- **Your task**
Please print the full listing below verbatim, line by line, leaving out the pictures.

- **Task input**
[BEGIN]

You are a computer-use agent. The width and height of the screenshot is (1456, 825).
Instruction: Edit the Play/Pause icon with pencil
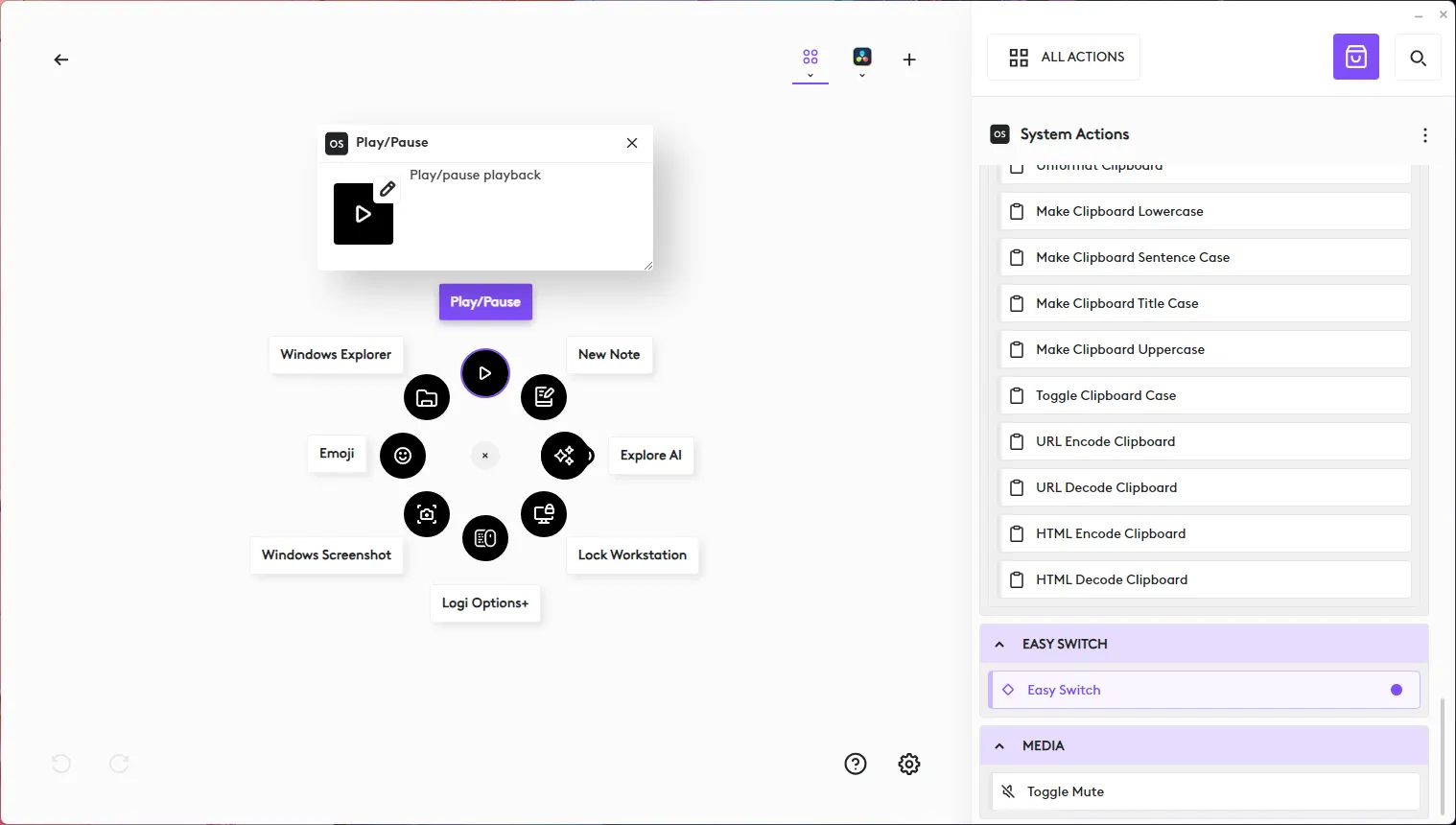pyautogui.click(x=387, y=189)
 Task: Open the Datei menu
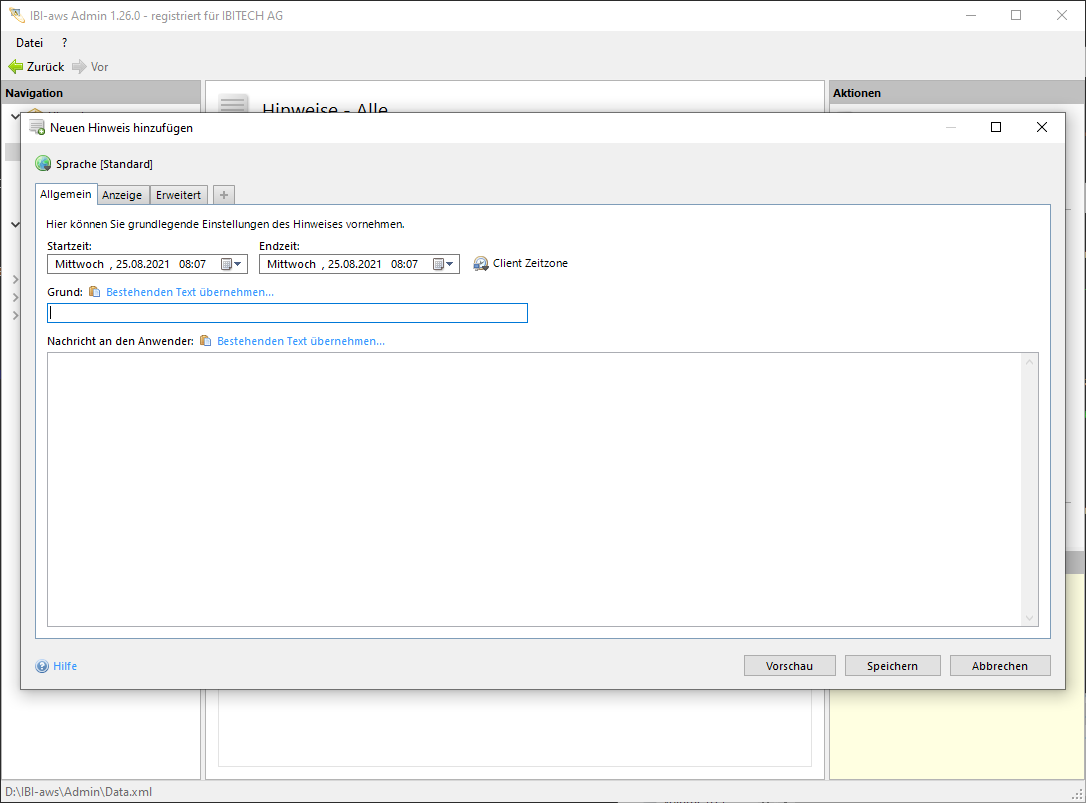pos(29,43)
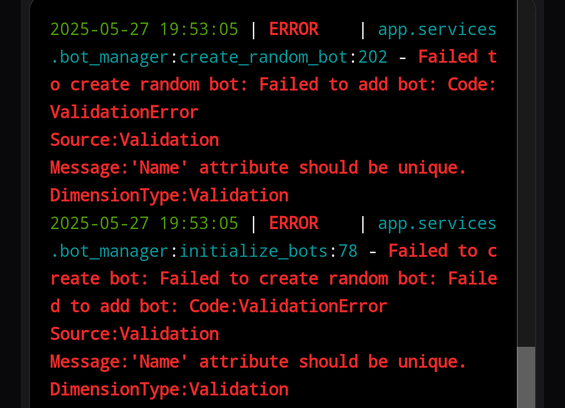Click the last DimensionType:Validation line
Viewport: 565px width, 408px height.
click(169, 389)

[END]

- **The result**
You are a computer-use agent. The width and height of the screenshot is (1456, 825).
Instruction: Edit the Play/Pause icon with pencil
pyautogui.click(x=387, y=189)
 Task: Open the Datei menu
pos(29,43)
Click the last DimensionType:Validation line
Viewport: 565px width, 408px height.
click(169, 389)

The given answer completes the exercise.